Soft, delicious, traditional cut-out Christmas cookie
The holidays are nearly here! Cooler temperatures make hot cocoa and a crackling fire a cozy place to be. Nothing goes better with them than delicious Christmas cookies. So, grab your mixing bowls and cookie cutters, put on some Bing Crosby, and bake up some flavorful holiday Christmas cookies!
Many childhood memories are filled with images of flour, sugar, and icing. Family time is spent in the kitchen surrounded by cutters and sprinkles while children decorate traditional Christmas cookies. Plates of soft, warm cookies passed around while watching a Christmas movie on the Hallmark channel. Perhaps even hosting a cookie recipe exchange party would be fun.
Some other cookies
When it comes to cookies, there are many to choose from, and each is as delicious as the next. There are as many cookies as there are holiday traditions. Some of the many holiday recipes for tasty cookies are
- Gingerbread cookies, spicy and sweet
- Spritz cookies, soft and buttery
- Traditional shortbread, crisp and not too sweet
- Gingersnaps, brittle and full of ginger and molasses
- Snickerdoodles, soft and coated in cinnamon and sugar
- Chocolate crinkles, crunchy and chocolaty
- Peppermint meringues, light and minty
However, when thinking of traditional Christmas cookies, nothing compares to a soft, rolled sugar cookie. These chewy cookies are a blank slate for children’s imaginations. They can be iced and covered in sprinkles or candies. However, these are just as delicious left plain, especially with a cup of coffee or cocoa.

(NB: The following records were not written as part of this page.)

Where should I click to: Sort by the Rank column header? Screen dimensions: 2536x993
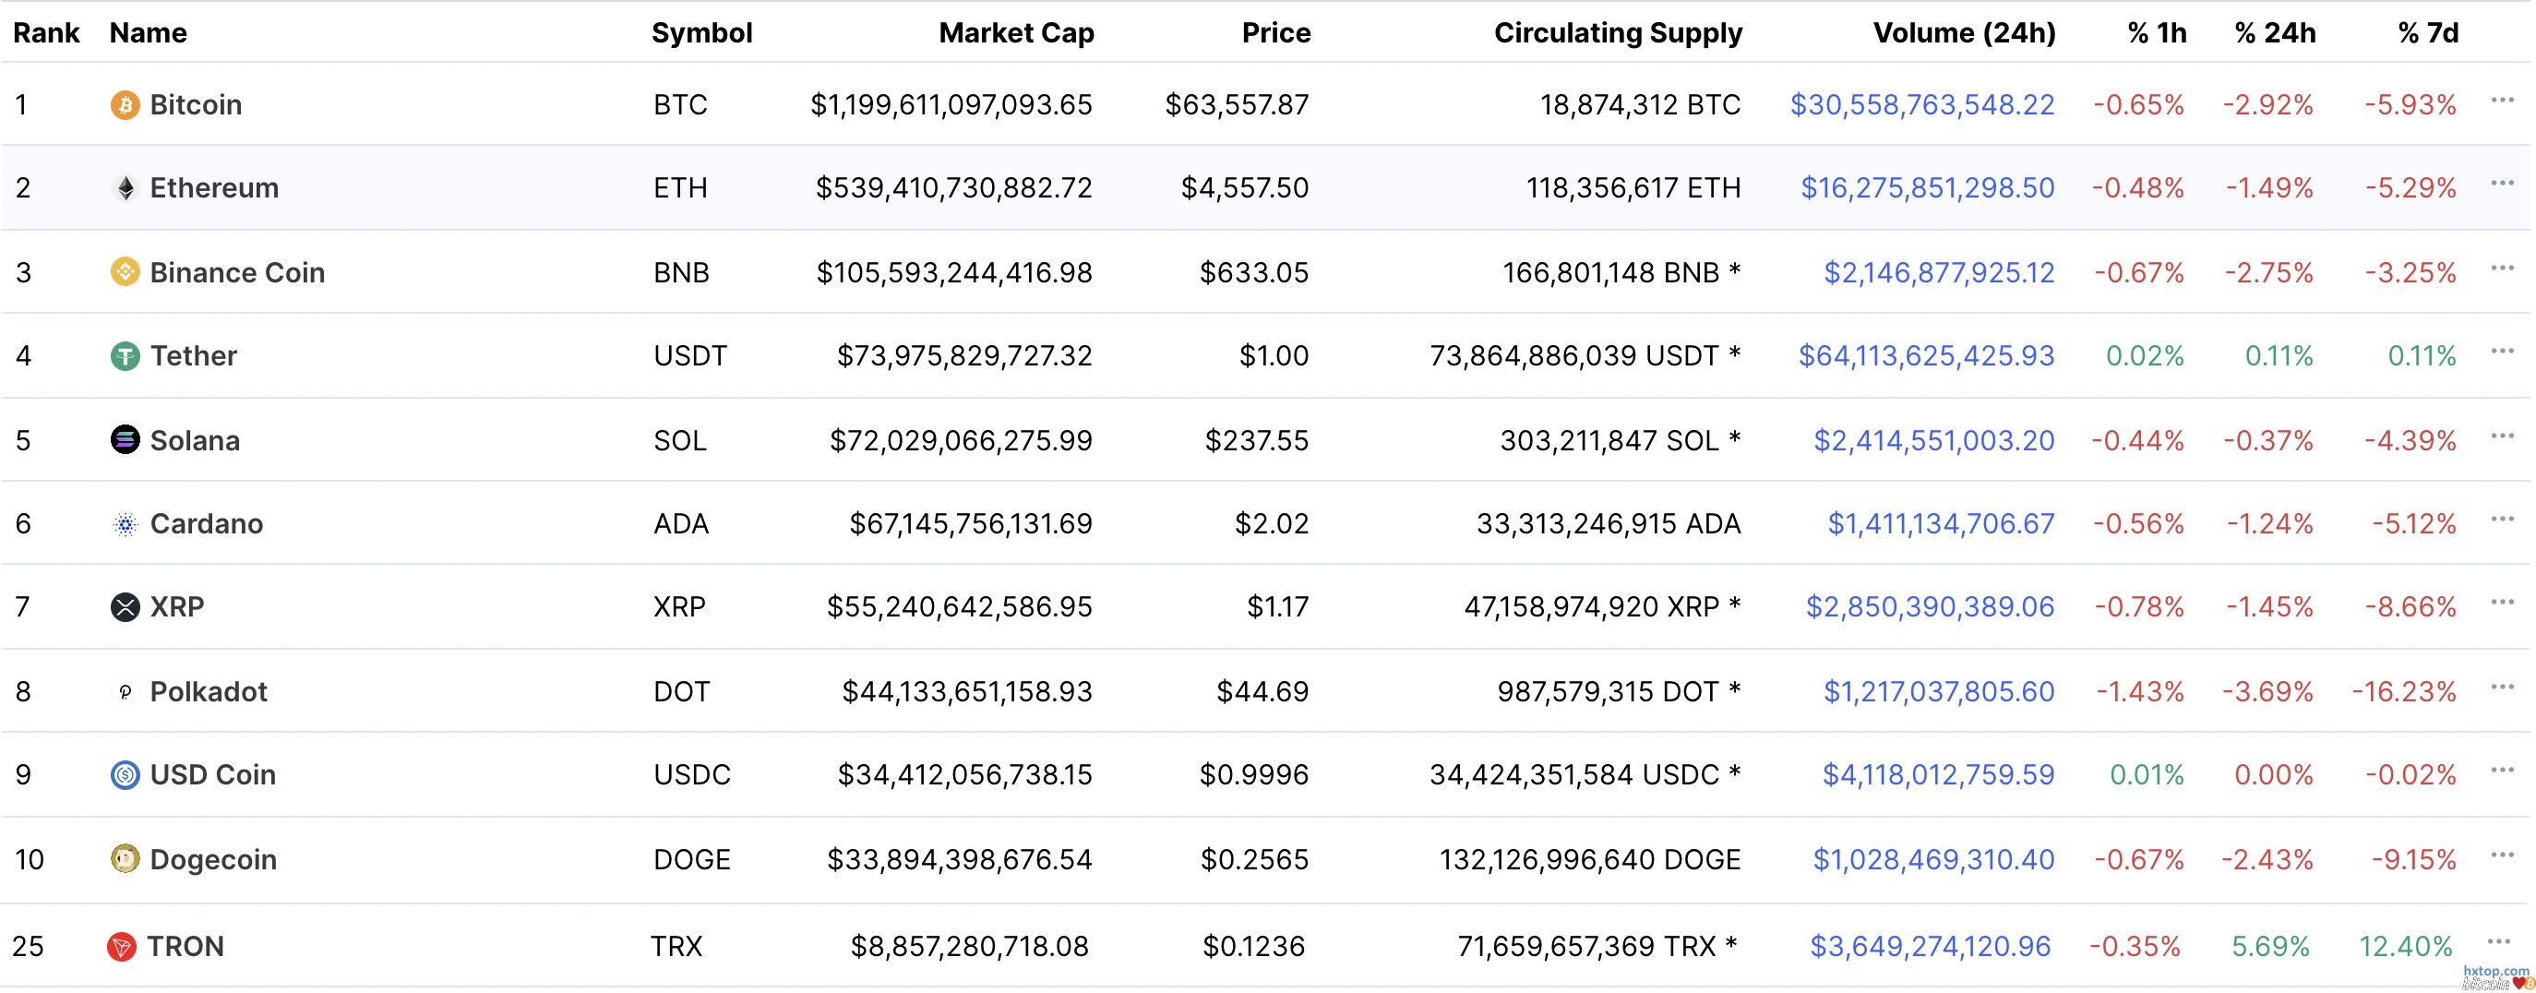(45, 32)
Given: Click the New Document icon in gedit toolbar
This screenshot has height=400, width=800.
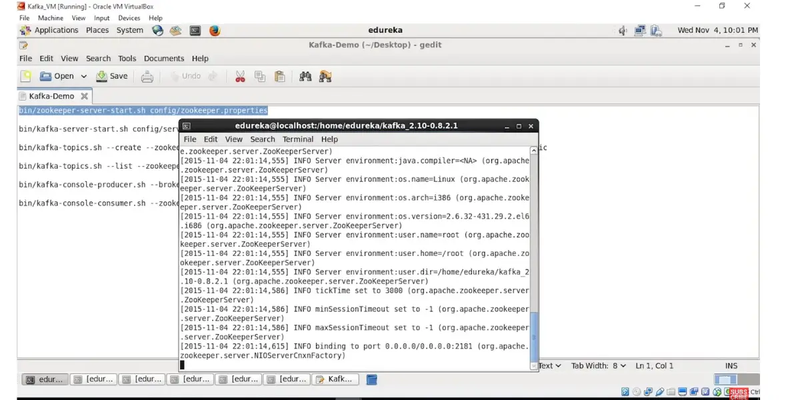Looking at the screenshot, I should (25, 76).
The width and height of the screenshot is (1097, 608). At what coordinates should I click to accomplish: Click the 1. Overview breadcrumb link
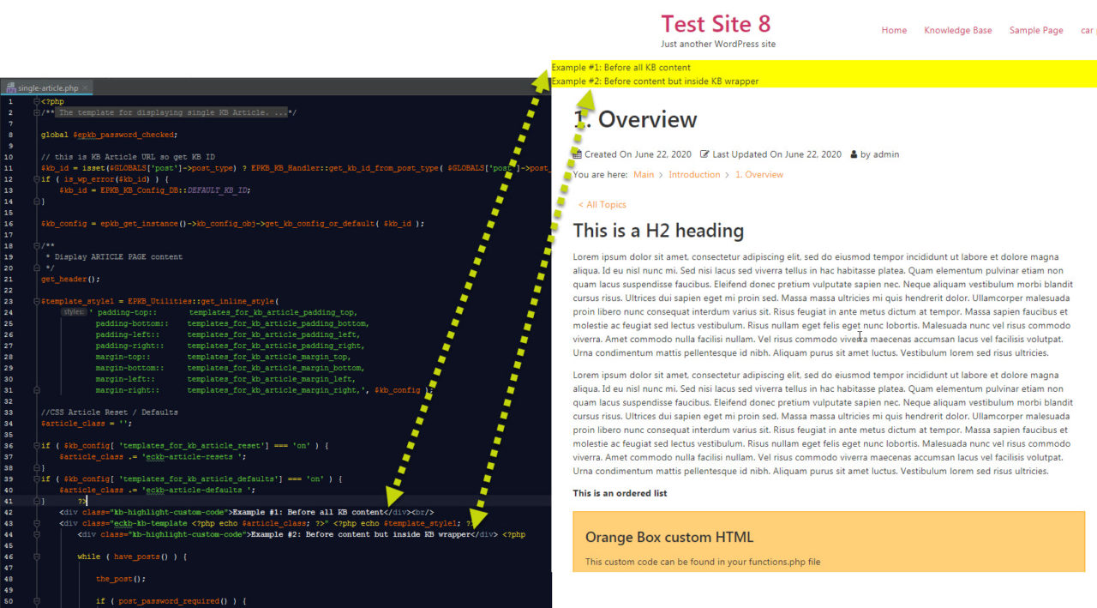coord(757,174)
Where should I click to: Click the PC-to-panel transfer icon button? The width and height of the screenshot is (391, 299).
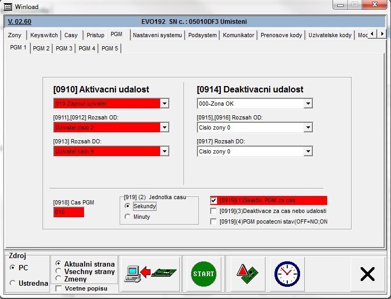click(x=150, y=274)
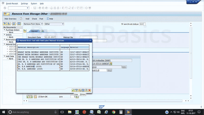Click the green checkmark Copy button
The height and width of the screenshot is (115, 204).
(x=73, y=90)
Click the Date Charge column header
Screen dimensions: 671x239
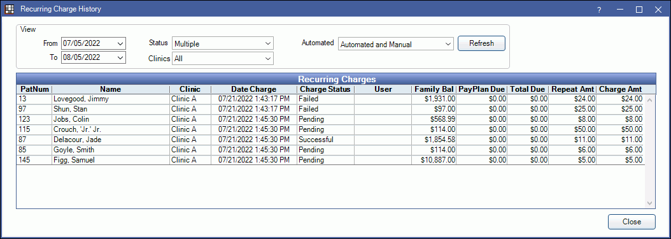click(254, 89)
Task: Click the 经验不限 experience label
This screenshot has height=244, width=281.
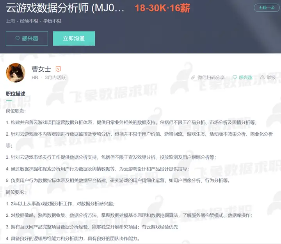Action: tap(29, 21)
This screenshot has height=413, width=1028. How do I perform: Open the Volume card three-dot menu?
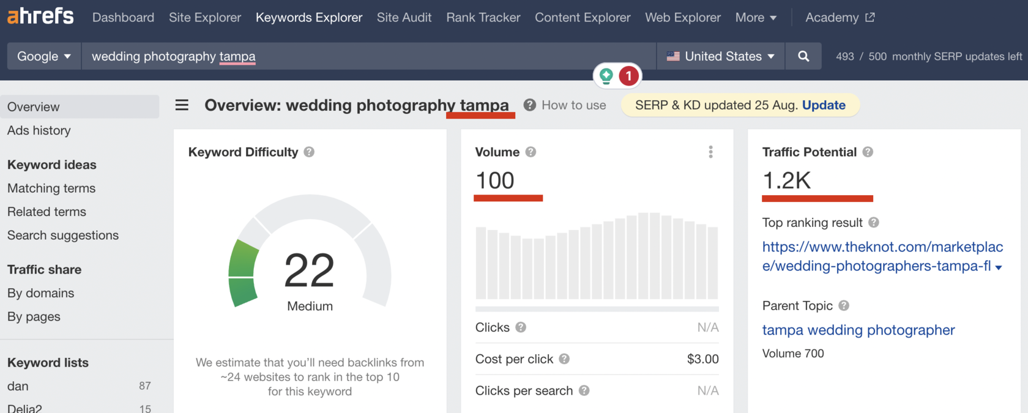(710, 152)
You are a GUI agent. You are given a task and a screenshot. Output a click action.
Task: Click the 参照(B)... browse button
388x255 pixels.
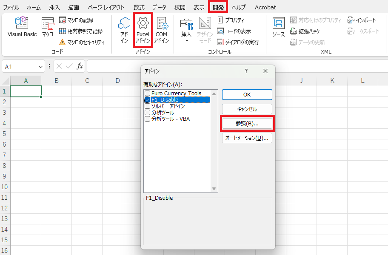tap(247, 123)
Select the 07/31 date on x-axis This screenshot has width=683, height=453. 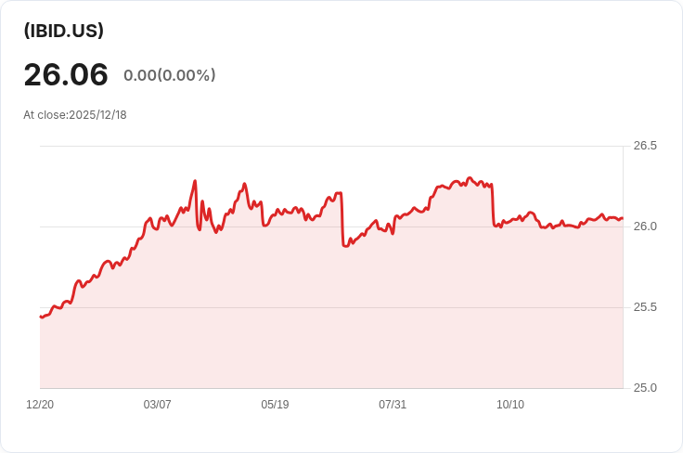coord(393,405)
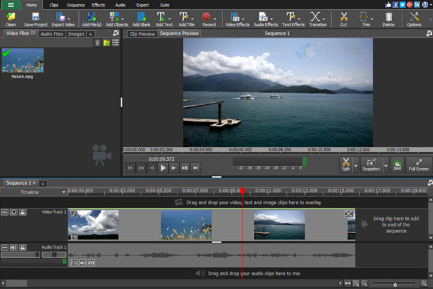Select the Clip Preview tab
433x289 pixels.
143,34

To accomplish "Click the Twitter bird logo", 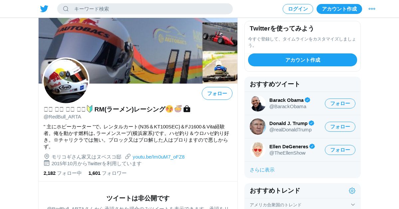I will pos(44,9).
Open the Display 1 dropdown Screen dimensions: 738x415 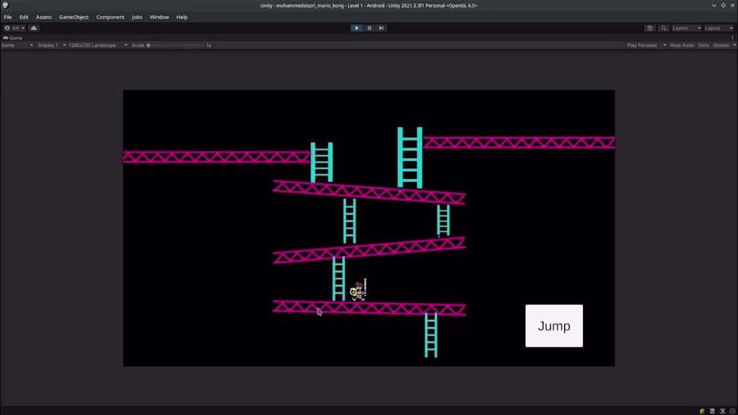point(49,45)
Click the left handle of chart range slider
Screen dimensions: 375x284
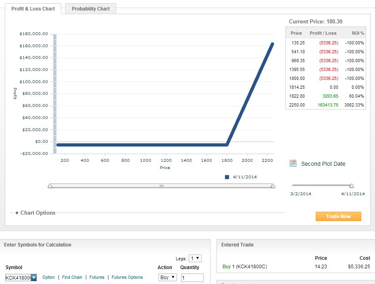coord(50,186)
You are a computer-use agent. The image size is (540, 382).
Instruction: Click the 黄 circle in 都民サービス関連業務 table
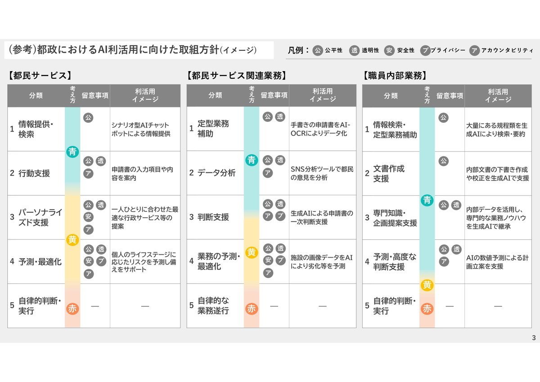(252, 252)
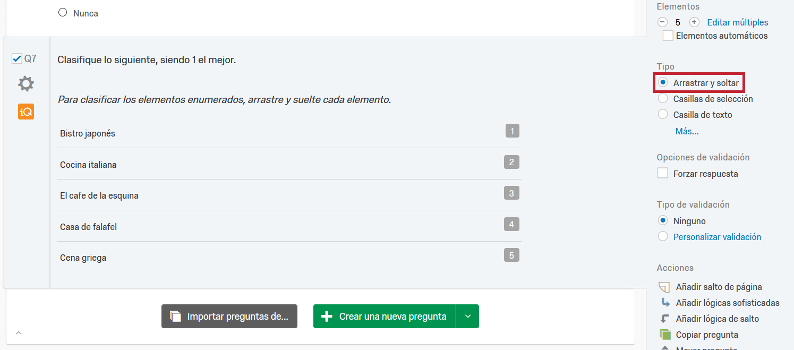The height and width of the screenshot is (350, 794).
Task: Open dropdown arrow beside Crear una nueva pregunta
Action: [x=467, y=317]
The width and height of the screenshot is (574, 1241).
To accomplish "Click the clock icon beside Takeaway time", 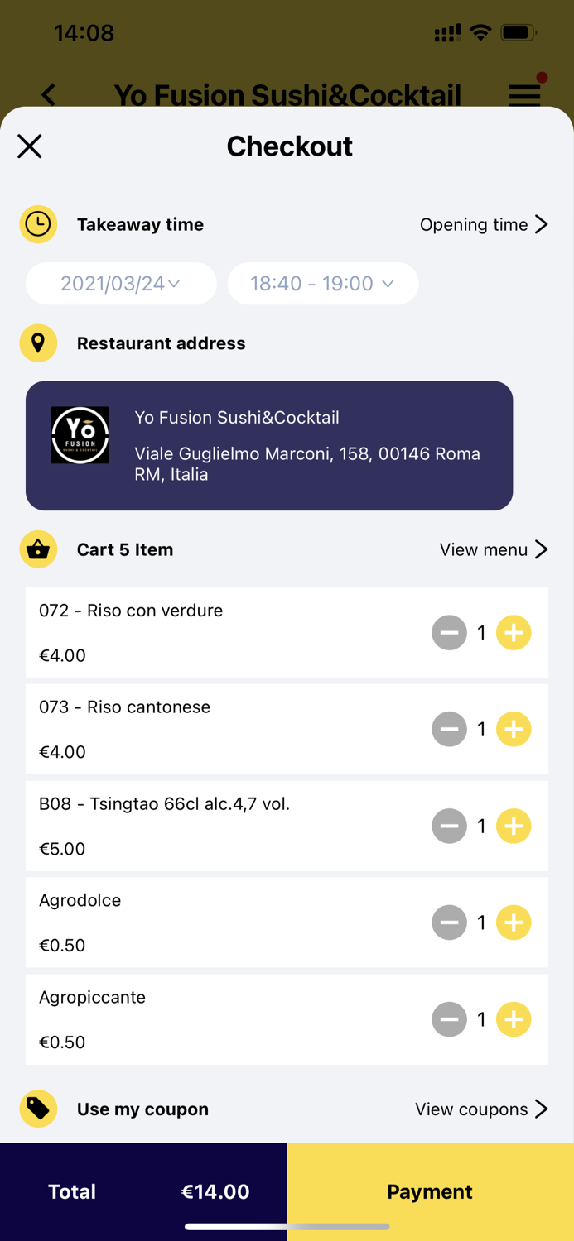I will 38,223.
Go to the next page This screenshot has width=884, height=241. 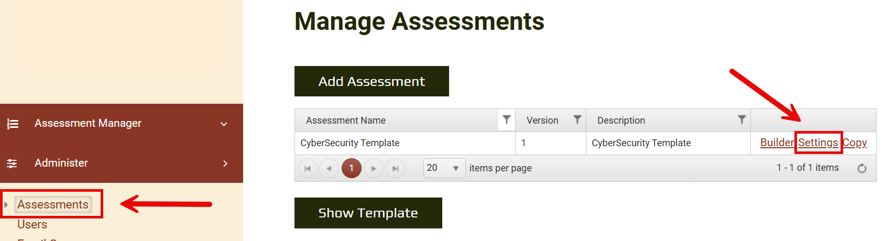(374, 168)
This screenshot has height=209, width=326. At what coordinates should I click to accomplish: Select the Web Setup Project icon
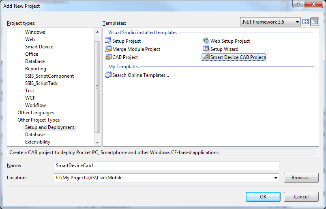[x=206, y=41]
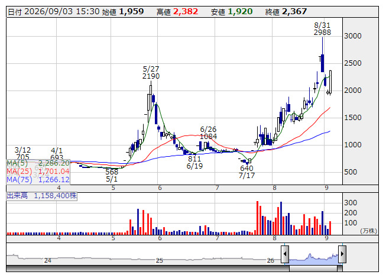386x278 pixels.
Task: Click the 6/26 1084 price label
Action: click(208, 132)
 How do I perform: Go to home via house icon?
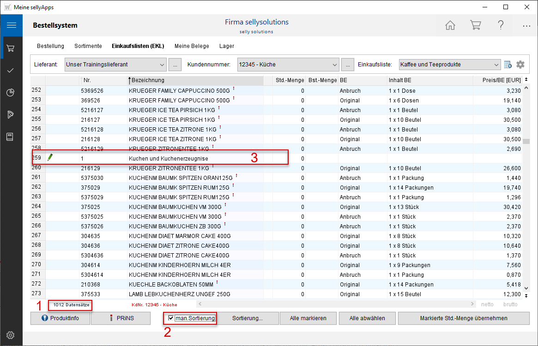(x=450, y=25)
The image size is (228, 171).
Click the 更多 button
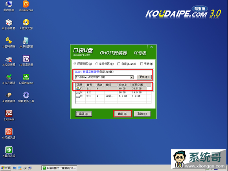144,77
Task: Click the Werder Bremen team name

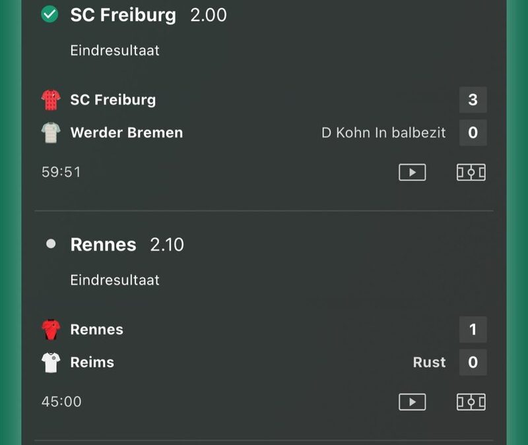Action: click(x=127, y=133)
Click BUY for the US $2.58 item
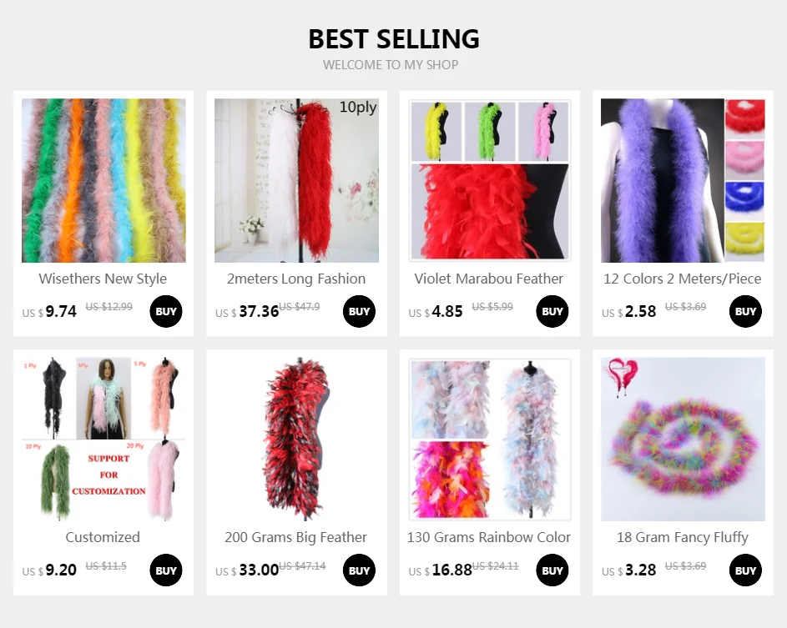The image size is (787, 628). point(745,311)
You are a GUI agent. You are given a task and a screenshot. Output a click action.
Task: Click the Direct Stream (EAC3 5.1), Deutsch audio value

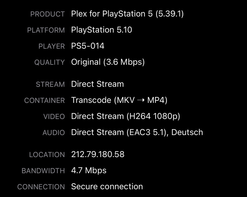pyautogui.click(x=137, y=132)
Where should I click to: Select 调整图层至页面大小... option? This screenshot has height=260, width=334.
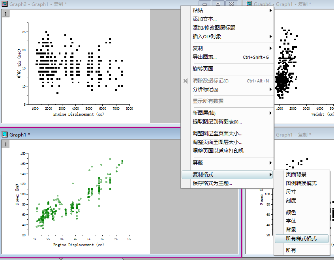[x=218, y=134]
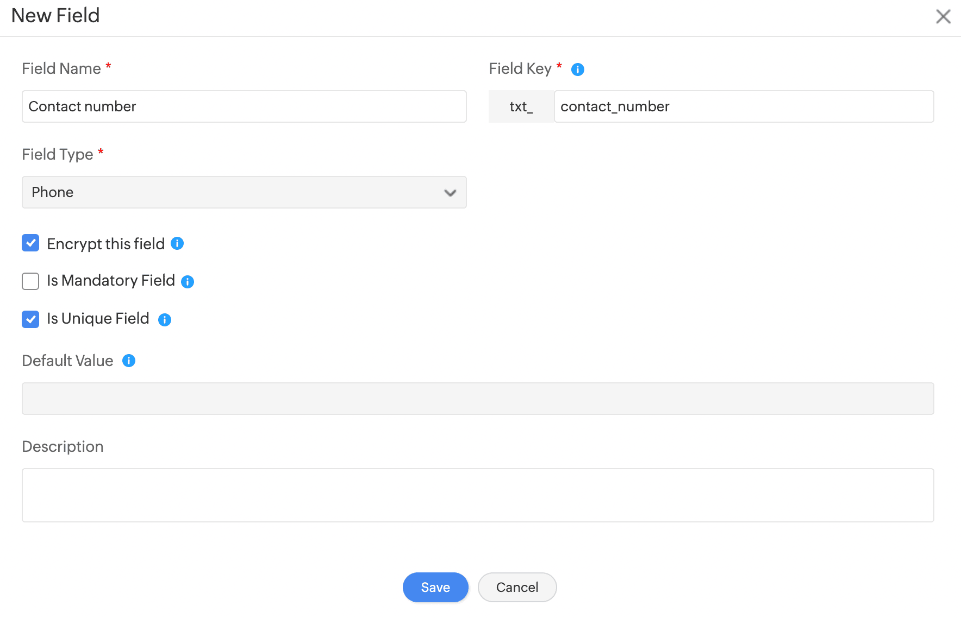The width and height of the screenshot is (961, 618).
Task: Cancel the new field creation
Action: coord(517,587)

These cookies are a great choice to bake up for friends or family. They can be packaged into festive tins and given as homemade gifts or simply enjoyed by a warm fire. Take some to your next holiday party or dinner. A big platter of them at the office Christmas party is sure to be a hit.
TIP for Christmas cookie
Before you begin, as she states on her site, a thinner dough will produce a crispy cookie while dough rolled thicker will bake into a softer cookie.
For this recipe you will need
For the cookies
- 1 cup unsalted butter, slightly softened to room temperature
- One cup sugar
- An egg
- 1 teaspoon vanilla extract
- 1/2 teaspoon almond extract (optional)
- 3 cups flour
- 1 1/2 teaspoons. baking powder
- 1/2 teaspoon salt
For the icing:
- 3 3/4 cups sifted powdered sugar
- 3 Tablespoons meringue powder(found at Michaels and Wal-Mart)
- 6 Tablespoons warm water
- 1/4 teaspoon almond extract
Additionally, you need
- Cookie sheet
- Non-Stick Teflon sheet or parchment paper
- Assorted cookie cutters
- Rolling pin
- Extra flour for rolling out cookies
Step-by-step Directions for Christmas cookie
Preheat the oven to 350°F and line a baking sheet with a Non-Stick Teflon sheet (or parchment paper.)
Using a handheld mixer and a large bowl or a stand mixer with a paddle attachment, beat the butter for about 1 minute – until smooth and creamy. Add sugar and beat on high for about 3 to 4 minutes until it is light and fluffy, scraping the sides of the bowl as needed. Next add the egg, vanilla extract ( and almond, if desired) and beat on medium-high until fully combined.
In another bowl, mix together the flour, baking powder, and salt. With the mixer on low, add half the flour mixture, and beat until just combined. Add the remaining flour and mix until combined. The dough should be soft, like clay.
Lightly flour a Non-Stick Teflon sheet on your counter as a workspace. Set dough on top of the floured sheet. Gently roll out the dough to the ⅓-inch thickness or desired thickness. (Remember, the thicker the dough, the softer the cookies and the thinner the dough, the crispier the cookies will be.)
Cut out desired shapes and use a spatula to gently transfer to the prepared baking sheet. Refrigerate the cookie sheet full of cookie shapes for about 5 minutes, then bake for 10 minutes, or until edges start to turn a light brown. Be careful not to overbake them.
To make the icing, add all icing ingredients and beat on high until smooth, about 4-5 minutes. For thicker icing, add more sugar. For thinner icing, add more water. Try out the consistency to get the flow you want. And Icing can be colored with liquid food coloring or gel food coloring. (Keep in mind, liquid food coloring may affect the icing consistency.)
Icing can be spread onto the cookies using a knife or spatula or it can be placed into icing bags and piped on using decorative tips. Be creative!
Don’t be intimidated by the royal icing. There are many videos online demonstrating simple techniques that produce beautifully decorated cookies, like this one. Have fun and enjoy delicious and unique cookies decorated in your own kitchen.